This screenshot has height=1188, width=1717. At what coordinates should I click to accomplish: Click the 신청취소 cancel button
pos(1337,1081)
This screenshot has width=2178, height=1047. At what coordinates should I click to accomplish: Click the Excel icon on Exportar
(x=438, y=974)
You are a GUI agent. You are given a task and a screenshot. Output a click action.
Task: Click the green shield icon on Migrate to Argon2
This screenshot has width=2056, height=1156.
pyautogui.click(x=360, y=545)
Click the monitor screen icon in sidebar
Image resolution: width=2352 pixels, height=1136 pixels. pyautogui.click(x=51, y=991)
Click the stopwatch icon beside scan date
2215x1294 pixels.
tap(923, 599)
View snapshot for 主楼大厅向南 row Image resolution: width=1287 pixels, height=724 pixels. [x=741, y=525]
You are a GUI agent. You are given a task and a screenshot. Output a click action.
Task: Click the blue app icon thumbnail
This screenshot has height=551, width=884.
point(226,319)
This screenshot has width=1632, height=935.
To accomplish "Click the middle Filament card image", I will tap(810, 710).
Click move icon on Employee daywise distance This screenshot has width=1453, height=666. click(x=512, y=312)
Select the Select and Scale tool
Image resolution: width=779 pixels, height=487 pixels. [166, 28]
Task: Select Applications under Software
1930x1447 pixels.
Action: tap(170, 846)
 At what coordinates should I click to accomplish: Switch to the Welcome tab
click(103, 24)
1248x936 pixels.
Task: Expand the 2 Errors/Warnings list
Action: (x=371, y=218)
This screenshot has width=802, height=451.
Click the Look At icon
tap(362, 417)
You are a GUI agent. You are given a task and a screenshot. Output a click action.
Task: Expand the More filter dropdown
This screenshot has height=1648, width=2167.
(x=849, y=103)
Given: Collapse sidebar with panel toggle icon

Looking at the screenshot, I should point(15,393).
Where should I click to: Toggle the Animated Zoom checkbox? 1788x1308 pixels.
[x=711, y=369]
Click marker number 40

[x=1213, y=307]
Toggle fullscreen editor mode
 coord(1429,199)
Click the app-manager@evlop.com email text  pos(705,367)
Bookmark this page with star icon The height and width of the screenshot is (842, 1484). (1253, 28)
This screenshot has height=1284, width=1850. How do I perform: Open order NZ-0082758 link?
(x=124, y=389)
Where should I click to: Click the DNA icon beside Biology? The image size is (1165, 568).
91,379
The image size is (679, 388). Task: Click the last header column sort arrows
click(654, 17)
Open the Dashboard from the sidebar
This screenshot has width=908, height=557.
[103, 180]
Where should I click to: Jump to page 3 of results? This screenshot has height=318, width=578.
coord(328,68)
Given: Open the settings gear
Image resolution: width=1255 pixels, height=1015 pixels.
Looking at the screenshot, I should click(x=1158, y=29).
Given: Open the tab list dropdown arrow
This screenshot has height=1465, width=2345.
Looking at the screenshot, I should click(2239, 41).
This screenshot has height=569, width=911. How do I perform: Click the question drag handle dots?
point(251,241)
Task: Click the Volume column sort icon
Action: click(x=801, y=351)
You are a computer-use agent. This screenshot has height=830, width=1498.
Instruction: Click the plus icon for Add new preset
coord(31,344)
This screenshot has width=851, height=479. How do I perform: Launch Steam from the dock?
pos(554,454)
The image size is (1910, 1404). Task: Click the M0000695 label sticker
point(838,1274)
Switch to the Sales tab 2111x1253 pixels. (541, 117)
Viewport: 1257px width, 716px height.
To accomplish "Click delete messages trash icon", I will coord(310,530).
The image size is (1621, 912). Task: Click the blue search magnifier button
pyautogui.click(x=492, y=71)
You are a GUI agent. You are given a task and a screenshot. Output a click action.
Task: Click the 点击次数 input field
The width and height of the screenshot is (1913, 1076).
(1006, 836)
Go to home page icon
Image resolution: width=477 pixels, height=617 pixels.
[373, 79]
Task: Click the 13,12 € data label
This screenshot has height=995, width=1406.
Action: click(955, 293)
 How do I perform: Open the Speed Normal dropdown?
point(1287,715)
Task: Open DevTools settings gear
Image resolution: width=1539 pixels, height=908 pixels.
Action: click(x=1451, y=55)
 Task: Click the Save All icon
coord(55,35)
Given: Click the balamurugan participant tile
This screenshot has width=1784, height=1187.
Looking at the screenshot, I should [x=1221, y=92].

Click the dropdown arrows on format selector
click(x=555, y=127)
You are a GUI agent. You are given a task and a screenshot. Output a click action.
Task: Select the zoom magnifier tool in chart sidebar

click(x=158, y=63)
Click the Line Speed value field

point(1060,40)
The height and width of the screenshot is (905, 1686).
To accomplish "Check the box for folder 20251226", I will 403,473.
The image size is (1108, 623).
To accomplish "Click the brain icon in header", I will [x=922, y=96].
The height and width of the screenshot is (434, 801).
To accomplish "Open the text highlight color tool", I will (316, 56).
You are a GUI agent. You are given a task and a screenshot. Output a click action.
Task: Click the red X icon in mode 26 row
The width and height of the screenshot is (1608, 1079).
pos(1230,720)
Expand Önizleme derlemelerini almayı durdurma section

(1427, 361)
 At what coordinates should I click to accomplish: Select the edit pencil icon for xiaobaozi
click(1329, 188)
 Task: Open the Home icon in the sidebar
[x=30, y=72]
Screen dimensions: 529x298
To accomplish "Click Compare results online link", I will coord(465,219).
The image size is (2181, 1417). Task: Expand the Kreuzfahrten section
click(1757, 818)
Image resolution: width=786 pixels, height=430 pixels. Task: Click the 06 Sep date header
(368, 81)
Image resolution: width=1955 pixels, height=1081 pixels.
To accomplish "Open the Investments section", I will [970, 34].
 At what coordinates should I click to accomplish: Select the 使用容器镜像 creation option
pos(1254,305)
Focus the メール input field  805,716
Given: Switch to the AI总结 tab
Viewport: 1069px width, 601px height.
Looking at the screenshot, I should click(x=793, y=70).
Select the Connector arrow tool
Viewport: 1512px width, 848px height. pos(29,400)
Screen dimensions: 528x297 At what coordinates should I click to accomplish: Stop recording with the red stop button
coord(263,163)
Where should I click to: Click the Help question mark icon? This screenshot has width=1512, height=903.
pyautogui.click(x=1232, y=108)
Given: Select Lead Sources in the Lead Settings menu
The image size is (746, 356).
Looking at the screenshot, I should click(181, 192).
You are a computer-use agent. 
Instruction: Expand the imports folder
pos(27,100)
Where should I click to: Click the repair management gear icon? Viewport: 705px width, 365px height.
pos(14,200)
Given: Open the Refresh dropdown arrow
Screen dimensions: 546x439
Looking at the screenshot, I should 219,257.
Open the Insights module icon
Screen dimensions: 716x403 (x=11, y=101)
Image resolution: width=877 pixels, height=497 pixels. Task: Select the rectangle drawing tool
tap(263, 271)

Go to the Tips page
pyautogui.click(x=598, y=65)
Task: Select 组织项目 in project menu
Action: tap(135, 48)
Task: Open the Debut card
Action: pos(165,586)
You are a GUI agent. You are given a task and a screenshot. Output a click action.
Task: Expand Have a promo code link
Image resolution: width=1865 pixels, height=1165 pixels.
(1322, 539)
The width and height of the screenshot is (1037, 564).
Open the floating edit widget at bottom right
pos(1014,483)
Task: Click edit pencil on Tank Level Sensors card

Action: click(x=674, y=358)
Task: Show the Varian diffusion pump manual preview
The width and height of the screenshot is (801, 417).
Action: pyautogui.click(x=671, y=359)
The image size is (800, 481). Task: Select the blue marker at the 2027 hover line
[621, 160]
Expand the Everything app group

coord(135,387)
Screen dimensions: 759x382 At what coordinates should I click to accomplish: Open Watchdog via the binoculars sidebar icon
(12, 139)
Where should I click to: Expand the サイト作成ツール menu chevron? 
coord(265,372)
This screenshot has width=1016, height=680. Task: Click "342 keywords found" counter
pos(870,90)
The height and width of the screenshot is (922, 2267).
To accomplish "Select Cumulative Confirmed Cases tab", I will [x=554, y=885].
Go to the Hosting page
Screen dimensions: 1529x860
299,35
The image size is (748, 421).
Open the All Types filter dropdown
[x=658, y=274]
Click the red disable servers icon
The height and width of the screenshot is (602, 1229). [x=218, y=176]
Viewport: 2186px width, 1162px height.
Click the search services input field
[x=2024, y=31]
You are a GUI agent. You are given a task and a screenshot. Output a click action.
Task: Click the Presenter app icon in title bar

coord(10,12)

HOW TO COMPLETE THIS TASK:
The expected answer is an exact copy of the lines above, beginning at the line with "This screenshot has height=551, width=884." and ending at the line with "Given: Open the settings gear", with both ends in.

ANSWER SPACE:
This screenshot has height=551, width=884.
point(226,319)
This screenshot has width=1632, height=935.
To accomplish "Click the middle Filament card image", I will tap(810, 710).
Click move icon on Employee daywise distance This screenshot has width=1453, height=666. click(x=512, y=312)
Select the Select and Scale tool
Image resolution: width=779 pixels, height=487 pixels. [166, 28]
Task: Select Applications under Software
1930x1447 pixels.
Action: tap(170, 846)
 At what coordinates should I click to accomplish: Switch to the Welcome tab
click(103, 24)
1248x936 pixels.
Task: Expand the 2 Errors/Warnings list
Action: (x=371, y=218)
This screenshot has width=802, height=451.
Click the Look At icon
tap(362, 417)
You are a GUI agent. You are given a task and a screenshot. Output a click action.
Task: Expand the More filter dropdown
This screenshot has height=1648, width=2167.
(x=849, y=103)
Given: Collapse sidebar with panel toggle icon

Looking at the screenshot, I should point(15,393).
Where should I click to: Toggle the Animated Zoom checkbox? 1788x1308 pixels.
[x=711, y=369]
Click marker number 40

[x=1213, y=307]
Toggle fullscreen editor mode
 coord(1429,199)
Click the app-manager@evlop.com email text  pos(705,367)
Bookmark this page with star icon The height and width of the screenshot is (842, 1484). (1253, 28)
This screenshot has height=1284, width=1850. How do I perform: Open order NZ-0082758 link?
(x=124, y=389)
Where should I click to: Click the DNA icon beside Biology? The image size is (1165, 568).
91,379
The image size is (679, 388). Task: Click the last header column sort arrows
click(654, 17)
Open the Dashboard from the sidebar
This screenshot has width=908, height=557.
[103, 180]
Where should I click to: Jump to page 3 of results? This screenshot has height=318, width=578.
coord(328,68)
Given: Open the settings gear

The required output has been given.